— ACTION ITEM —
The result is the exact lines from the one containing "Select Position in" through the final line of the entries; leave out the pictures.
*** AVAILABLE DATA ***
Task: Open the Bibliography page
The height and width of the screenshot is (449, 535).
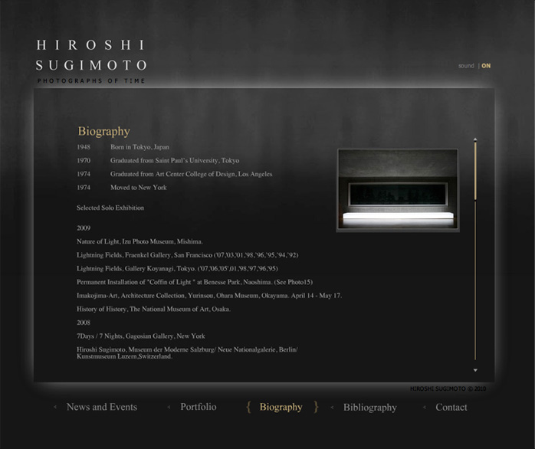Action: tap(369, 408)
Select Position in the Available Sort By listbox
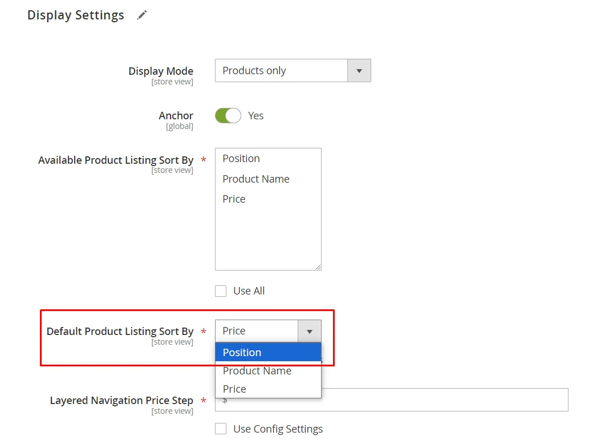The width and height of the screenshot is (605, 444). click(241, 159)
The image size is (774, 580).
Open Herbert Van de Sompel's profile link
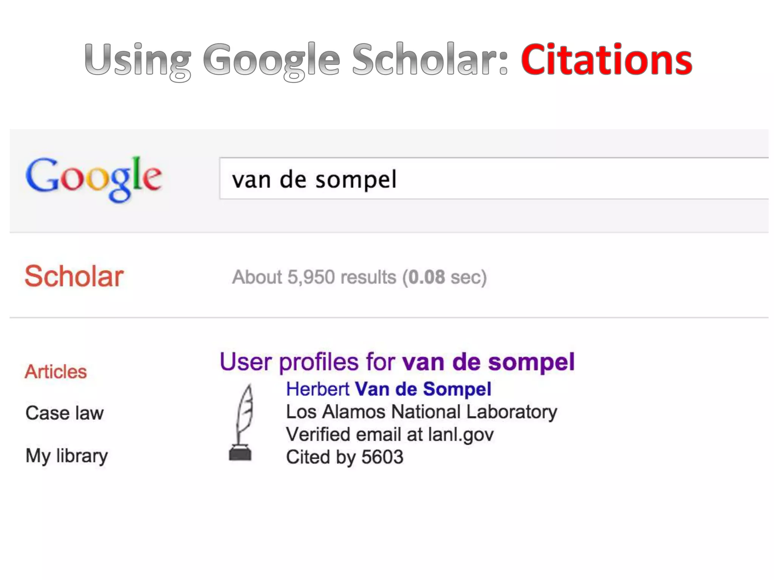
*** End of AVAILABLE DATA ***
— EXERCISE SOLUTION —
Select Position in the Available Sort By listbox
The width and height of the screenshot is (605, 444). click(241, 159)
The image size is (774, 580).
Open Herbert Van de Sompel's profile link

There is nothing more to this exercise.